Roost site selection by southern forest bat Vespadelus regulus and Gould's long-eared bat Nyctophilus gouldi in logged jarrah forests; south-western Australia

  • Published source details Webala P.W., Craig M.D., Law B.S., Wayne A.F. & Bradley J.S. (2010) Roost site selection by southern forest bat Vespadelus regulus and Gould's long-eared bat Nyctophilus gouldi in logged jarrah forests; south-western Australia. Forest Ecology and Management, 260, 1780-1790.

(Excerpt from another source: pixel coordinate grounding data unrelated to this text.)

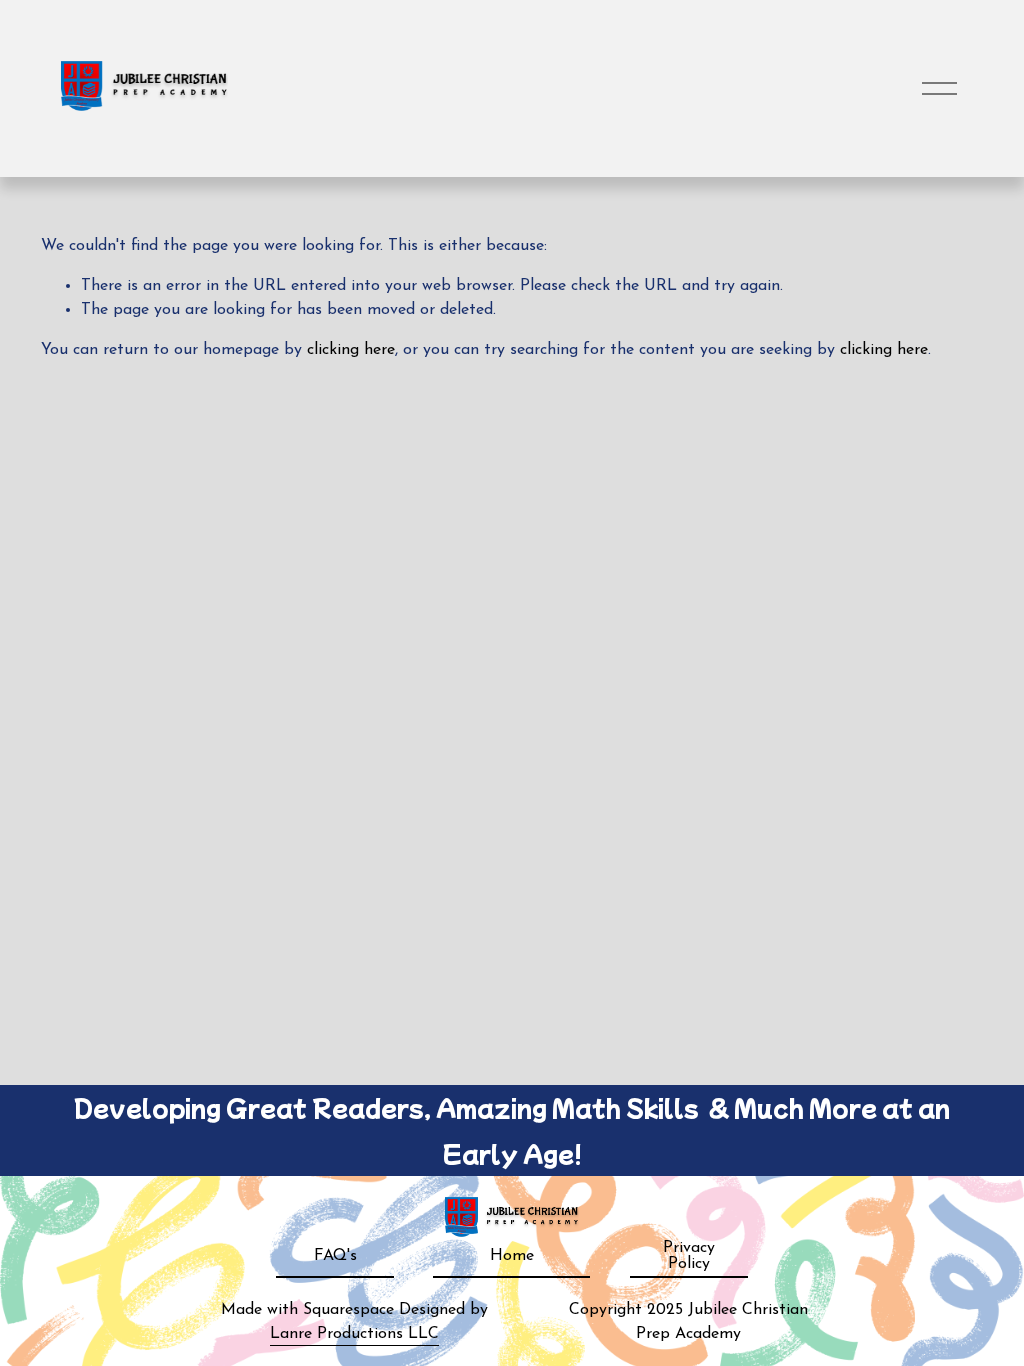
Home (512, 1256)
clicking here (351, 350)
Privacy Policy (689, 1256)
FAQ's (335, 1256)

This study is summarised as evidence for the following.

Action Category

Use shelterwood cutting instead of clearcutting

Action Link
Bat Conservation
  1. Use shelterwood cutting instead of clearcutting

    A replicated, site comparison study in 2009 of 21 radio-tracked bats in jarrah Eucalyptus marginata forest in south-western Australia (Webala et al 2010) found that shelterwood harvested forests had more Gould’s long-eared bat Nyctophilus gouldi and southern forest bat Vespadelus regulus roosts than gap release forests. More Gould’s long-eared bat roosts were in remnant trees in shelterwood forests (10 roosts, 37%) than in gap release forests (one roost, 3%). The remainder of tracked Gould’s long-eared bats roosted in mature forest (eight roosts, 30%) and riparian buffers (eight roosts, 30%). Only one southern forest bat roost was found in shelterwoods, and none in gap release forests. Most southern forest bat roosts were in mature unlogged forest (15 roosts, 71%) and riparian buffers (five roosts, 24%). Shelterwood forest had retention levels of 40–60%. Gap release forest had 95% of the mature overstory removed. Riparian buffers and mature forest areas had been undisturbed for >30 years. Eleven Gould’s long-eared bats and 10 southern forest bats were caught with harp traps at two water holes and radio-tracked for 3–8 days in February–March 2009.